By Melissa Dribben, Inquirer Staff Writer
Originally posted October 26, 2014 in The Philadelphia Inquirer
When Trevor Johnson was 11, his growing spine took a detour from the normal straight path. Instead of stacking neatly one atop the other, his vertebrae began to drift sideways into an S-shape and his rib cage started torquing to the left.
This spinal deformity, called idiopathic adolescent scoliosis, is common, affecting nearly 6 million Americans. In its early stages, the long-accepted approach is to wait and see whether the curve worsens.
Trevor’s parents had been down this road before and were not alarmed. His older sister has scoliosis, too. By the time she finished her growth spurt, the slight swerve in her back was hardly noticeable and posed no health problems.
But Trevor would not be so lucky. Periodic X-rays showed his spine bending and twisting like a sapling surrendering to gale-force winds.
“First the curve was 11 degrees,” said his mother, Amy. “It went to 19, then 25, then 34, then panic.”
In February, the Johnsons were told Trevor needed surgery to straighten his spine so he could breathe properly and enjoy an active life. “Isn’t there anything else we can do?” they asked.
Only a few months earlier, Lisa Angioli, a physical therapist in Exton, had been trained in the Schroth method, which uses posture correction, resistance training, and breathing exercises to stabilize the spine.
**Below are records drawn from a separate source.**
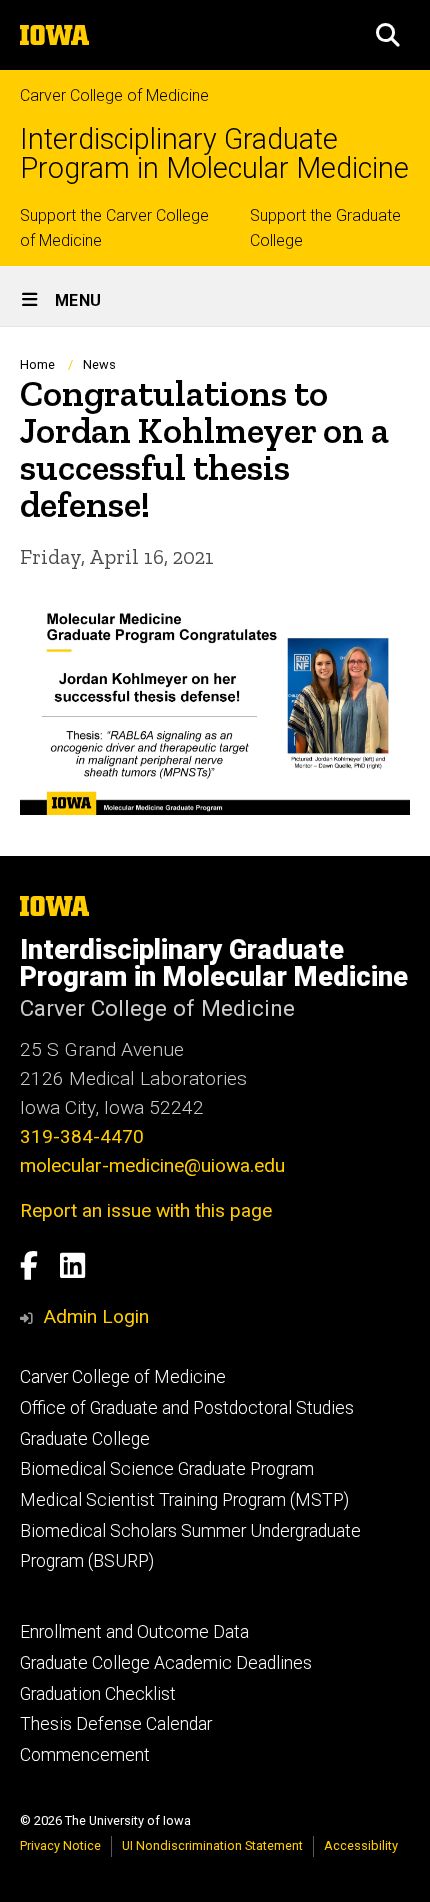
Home (37, 364)
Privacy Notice (60, 1845)
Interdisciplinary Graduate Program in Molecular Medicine (214, 154)
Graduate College (85, 1439)
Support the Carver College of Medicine (114, 228)
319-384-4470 (82, 1136)
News (99, 364)
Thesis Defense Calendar (116, 1724)
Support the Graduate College (325, 228)
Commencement (85, 1755)
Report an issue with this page (146, 1210)
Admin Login (96, 1316)
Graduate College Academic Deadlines (166, 1663)
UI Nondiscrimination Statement (212, 1845)
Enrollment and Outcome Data (134, 1632)
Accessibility (361, 1845)
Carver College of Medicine (114, 95)
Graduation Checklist (98, 1694)
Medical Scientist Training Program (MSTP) (184, 1500)
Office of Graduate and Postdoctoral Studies (187, 1408)
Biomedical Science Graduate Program (167, 1469)
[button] (388, 35)
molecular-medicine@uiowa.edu (152, 1165)
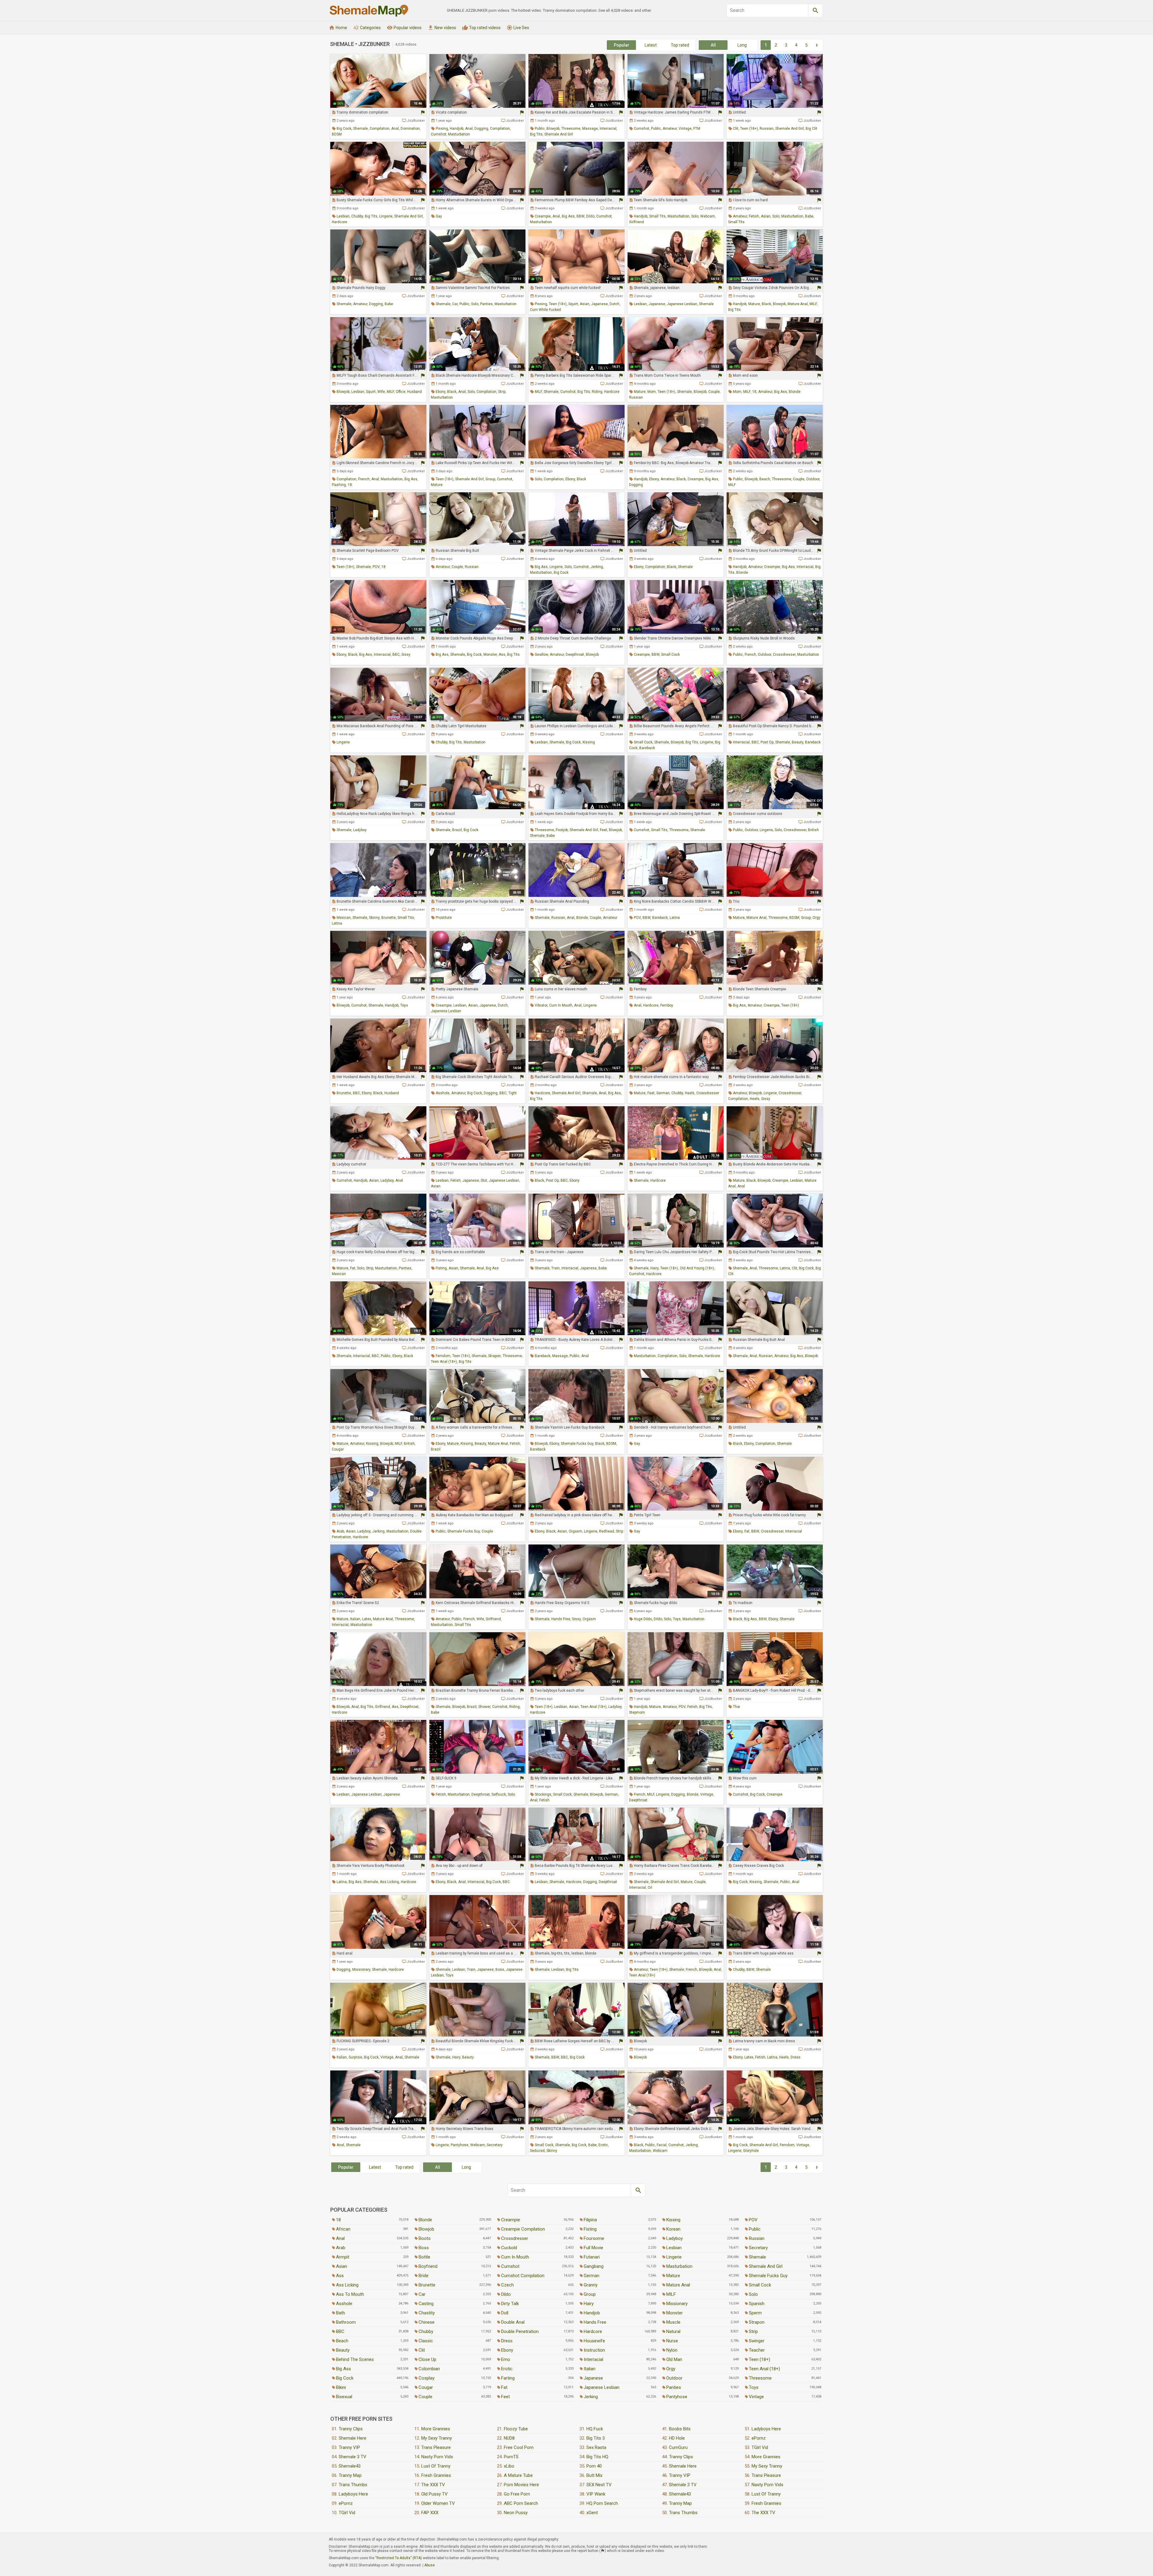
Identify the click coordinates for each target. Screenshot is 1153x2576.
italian (355, 1619)
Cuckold (509, 2247)
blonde (794, 392)
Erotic (507, 2368)
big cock (344, 128)
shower (484, 1707)
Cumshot (510, 2266)
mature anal (798, 304)
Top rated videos (481, 28)
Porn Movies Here (521, 2484)
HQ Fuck (594, 2429)
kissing (589, 742)
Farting (508, 2378)
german (663, 1093)
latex (366, 1619)
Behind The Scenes (355, 2359)
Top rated (680, 45)
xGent (592, 2512)
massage (590, 128)
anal (395, 128)
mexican (344, 918)
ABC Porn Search (521, 2503)
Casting (426, 2303)
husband (414, 392)
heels (690, 1093)
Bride (423, 2275)
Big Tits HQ (597, 2456)
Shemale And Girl (765, 2266)
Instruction (594, 2350)
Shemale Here (352, 2438)
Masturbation (679, 2266)
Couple (425, 2396)
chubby (357, 216)
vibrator (541, 1005)
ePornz (346, 2503)
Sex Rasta (596, 2447)
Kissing (673, 2219)
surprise (355, 2057)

The method was developed in the 1920s and has been used in Europe for decades, but until three years ago, few places in the United States offered the treatment other than a small clinic in Wisconsin.
With pressure from an increasing number of parents like Trevor’s who are loath to subject their children to major back surgery, more physical therapists are training in variations of the Schroth technique and more doctors are willing to consider its merits.
“Five or six years ago, I first started hearing parents ask me about it,” said Suken Shah, the pediatric orthopedic surgeon who evaluated Trevor. As division chief of the Nemours Spine and Scoliosis Center in Wilmington, Shah said he had always encouraged patients to get exercise and stay active. Although many studies have been published in Europe about Schroth, no solid work has appeared in the top U.S. journals supporting claims that Schroth and similar therapies can help stop a scoliotic curve from progressing or actually reverse it, as many advocates claim.
That does not mean, however, the method is ineffective, Shah said.
“I’m open,” he said. “We’re interested in really good outcomes, whether that’s operative or nonoperative. And nonoperative care is not optimal right now. We may not be acting early enough. And we may not be taking advantage of things available elsewhere.”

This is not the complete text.